If Maggie May were in the wild I would be glad to welcome her to my property. She would be a useful creature to have around. I say this because ticks and the Lyme disease they sometimes carry are an opossum food source. It is estimated that a single opossum can eat up to 5,000 ticks in a season. Also, because of their low body temperature and efficient immune system opossums very rarely carry rabies.

So, except for the occasional raid on a chicken coop or a tomato patch, Maggie May wouldn’t really be a pest animal. She wouldn’t live under or seek out human structures but would choose the hollow of an old tree to live and raise her young. She would be solitary, nocturnal and usually slow-moving. And although she can hiss and growl and bare her sharp teeth (Opossums have 50 teeth, the most of any North American mammal), she would much prefer to avoid anything that might appear threatening. Opossums are the only marsupials that inhabit North America. This along with those 50 teeth make opossums quite special in the North American animal world.

As a English teacher and word nerd, a question occurred to me that I didn’t ask during the presentation: Why do we sometimes say “opossum” and other times “possum?” Is it a regional thing? Something one would hear in the Midwest or South but not in New England? I didn’t think so, but I needed to find out.

Well, first of all, let’s deal with the actual name for Maggie May and her kind. The scientific name is Didelphidae, and the first written reference to the creature (“Apposouns”) was in 1610. John Smith of the Jamestown Colony gets credit for making the English word taking it from the Virginia Algonquin words for “white” and “dog, small animal.” He called it the “Virginia Opossum” and the entire name is still sometimes used.

As for the word “possum,” in Australia there lives another species of small marsupials known as “possums” without the “O” in front. This animal was named by another Englishman, Sir Joseph Banks who accompanied the English explorer Captain James Cook. The Australian animal reminded Banks of “An animal of the Opossum tribe.” The possum is of a different scientific order “Phalangeridae” and although they are both marsupials, the similarities otherwise are few.

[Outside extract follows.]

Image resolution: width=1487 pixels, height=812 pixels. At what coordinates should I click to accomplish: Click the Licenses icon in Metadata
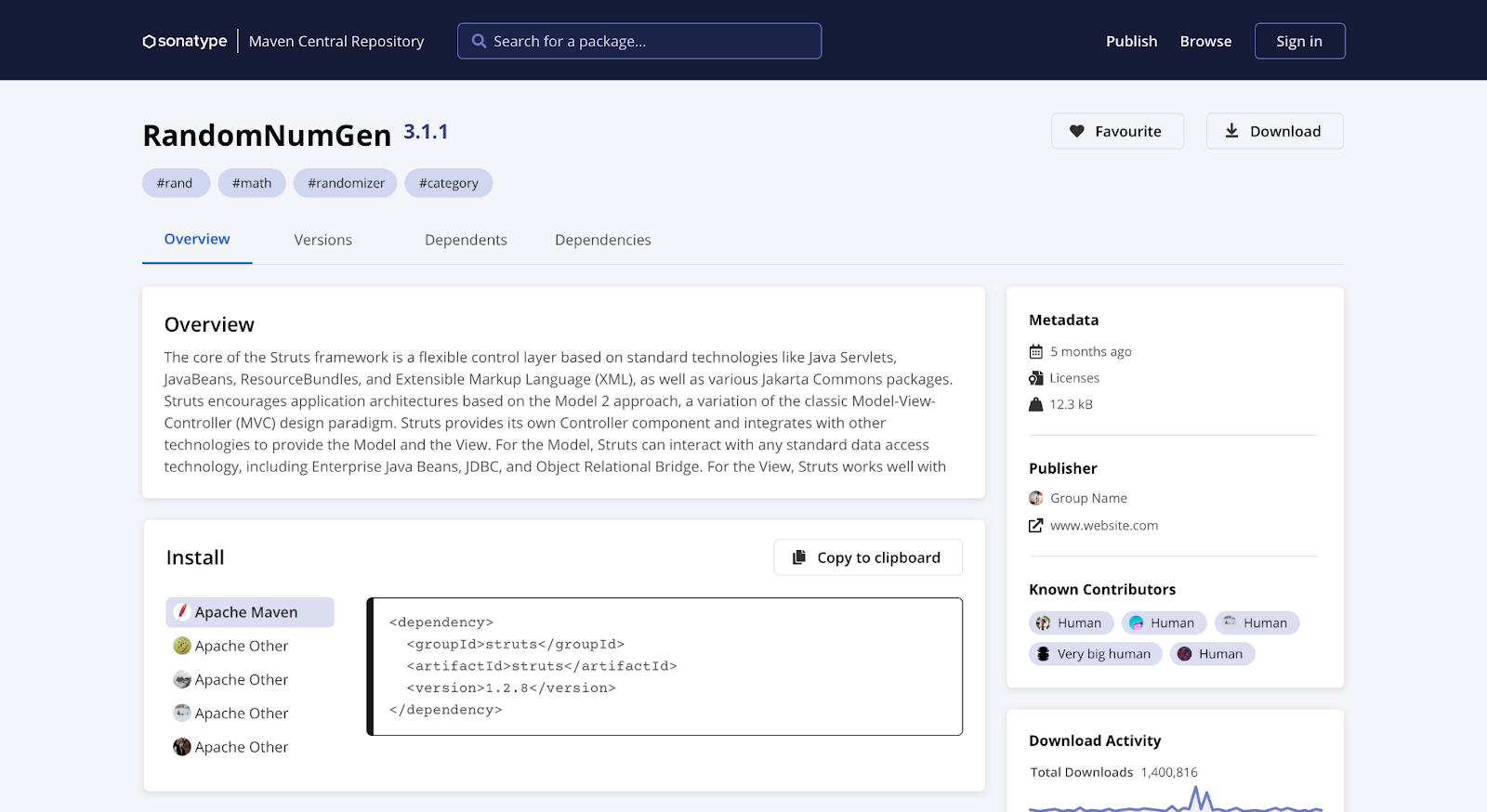[1035, 378]
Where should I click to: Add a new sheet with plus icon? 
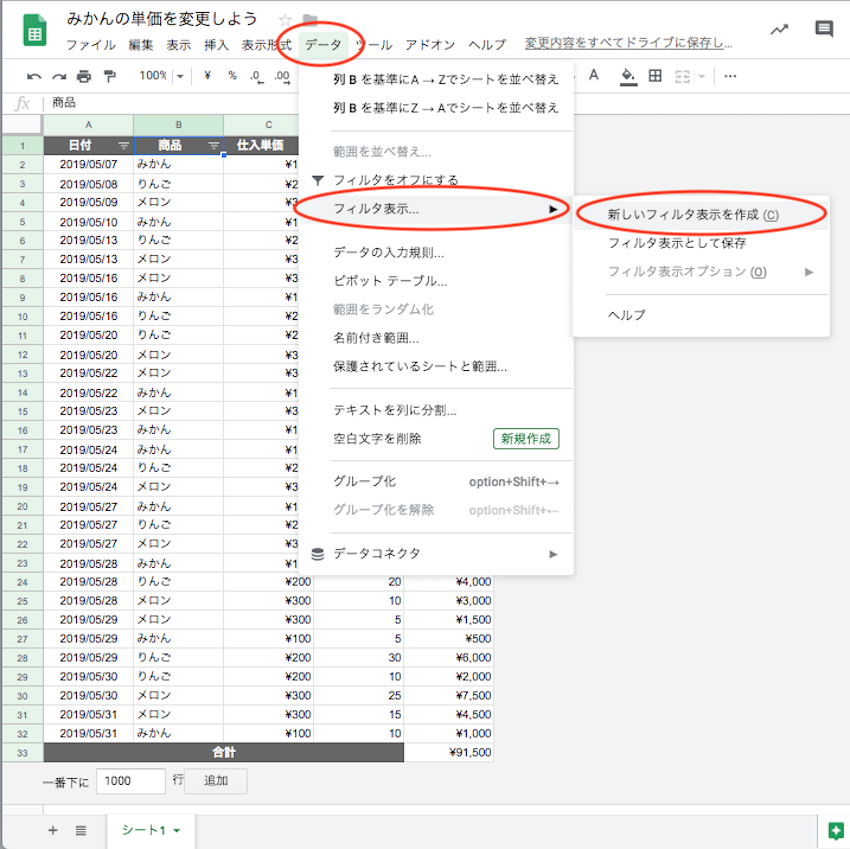[x=53, y=830]
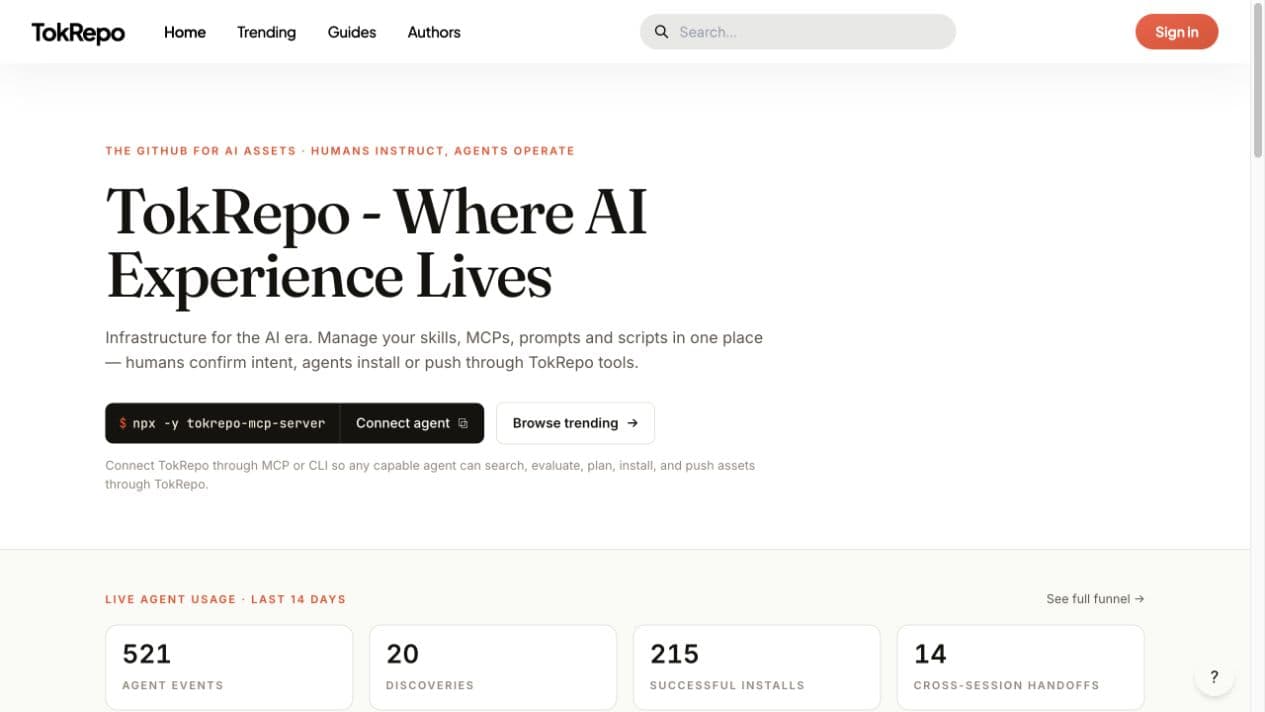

In North America “opossum” and “possum” are used interchangeably and according to one usage manual, “possum” is used more than twice as often as “opossum” in both speech and print. So much for my regional usage theory.

At the presentation I learned opossums don’t hang by their tails and aren’t consciously pretending when they “play possum.” They are in fact in an involuntary state of shock. These are all good things to know about both opossums and possums. Today I feel a little less ignorant.